As a substantial player in the agricultural space, New Zealand lurches from issues with droughts to floods to kiwifruit vine disease, the ever present danger of importing fruit flies to the proclivities of the global price for milk solids that has seen the Fonterra forecast payout per kilogramme of milk solids drop to a jarring $4.50, resulting is a $7 billion hit to the NZ economy.
We have seen the challenges posed by the RMA when it comes to securing consents for fish farming, which means that New Zealand has very little prospect of emulating places like Scotland who is a serious and substantial player in the salmon farming market.
While agriculture plays an important part in our economy and has a major impact when things go bad for it, there is little prospect of growing a high value future for New Zealand on the back of agriculture. IT has been touted as the next great hope and you can see the attractiveness of it, there is no requirement for significant infrastructure, it’s mostly grown from a few individuals using their skills and knowledge, and the market is expanding with low barriers to entry.
However competition to develop that elusive winning application or service is high and when they do emerge, they often get scooped up by offshore interests and being highly portable, typically move overseas. Of course there is always tourism which does bring in foreign currency but relies on low paid labour which provides little prospects for a high value future.
But all is not doom and gloom, New Zealand also has a significant manufacturing sector, particularly in the metals area though typically characterised by small-to-medium sized companies, and it is this sector that holds the best prospect for growing a future for the country.
There are a few reasons for this; Firstly, many of these businesses have been long established and have strong roots in their communities, with many of them being in regional rather than metropolitan locations.
Secondly, the fact that they have operated for a long time means they are successful having built up a technology base, the assets that are part of that and the skills to go with it. They have cash flow and the isolation of New Zealand geographically has meant that innovation has been a necessity rather than a nice to have.
These companies grew up meeting the needs of New Zealand, working hand in glove with customers to come up with solution to their problems. In contemporary language, ‘lead user innovation.’ Much of this innovation occurred in a ‘business as usual’ context with the companies involved moving on to the next challenge and often not even recognising what they had achieved.
Globalisation, and the rise of cheap suppliers often strongly supported by their governments, has seen the domestic market change.
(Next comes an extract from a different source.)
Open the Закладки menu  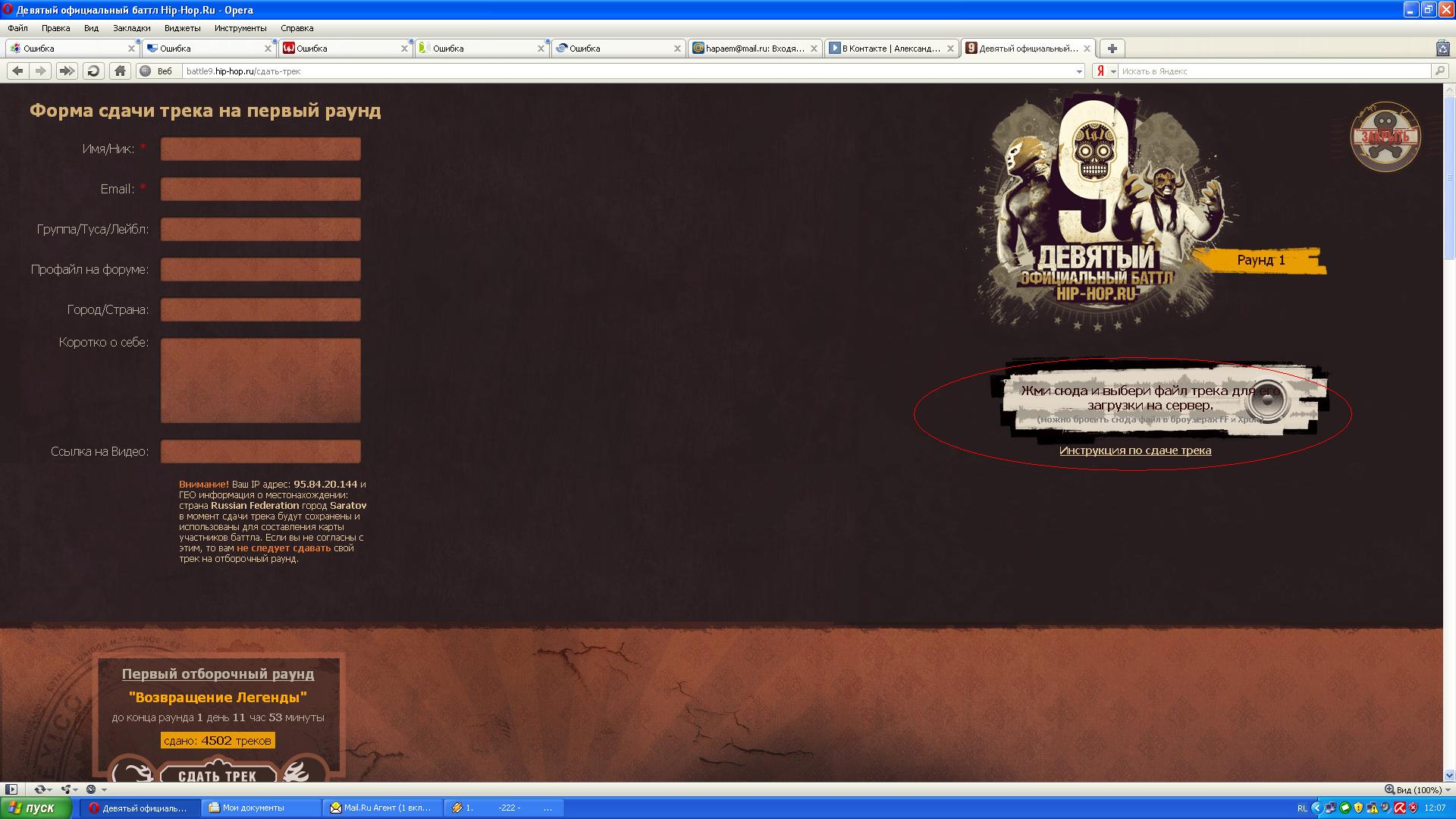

Customers now look for an off-the-shelf solution where price is usually a big factor, thereby precluding the opportunity for lead user innovation which in today’s market means that an important driver of innovation is lacking. And without that driver, the industry-demonstrated solutions which could constitute a product for local manufacturers to take to the global market is also missing.
Increasingly, industry has to be innovative in another way with the establishment of programmes like the Above Ground Geothermal and Allied Technologies (AGGAT) programme that connects market opportunities to companies, and the research to provide support for developing technologies which can be demonstrated here but are aimed at export markets.
The programme, which is an industry initiative developed by HERA, brings together researchers, end users, manufacturers and suppliers in a co-operative strategy built on a solid science base, which is co-funded by the Ministry for Business Industry and Employment (MBIE).
The AGGAT programme articulates well with New Zealand’s geothermal heritage and reputation, and builds on the base provided by the 78 companies working in this field in the country. The Geothermal World Congress (GWC) is held every five years and was co-hosted by Australia and New Zealand this year. While the main conference was in Melbourne, many international delegates came to New Zealand for the post-WGC events, one of which was the inaugural AGGAT Global Conference, which was held at the SkyCity Convention Centre, showcasing what industry and research has achieved in New Zealand.
If there is one thing that is missing in making sure that programmes like AGGAT maximise the opportunities and successes for industry, it is a lack of true joined up thinking and action. As a small country there is no excuse for industry and government and related entities to not be aligned and working in concert but this is a constant challenge which must be overcome if we are to grow a viable high value future for New Zealand.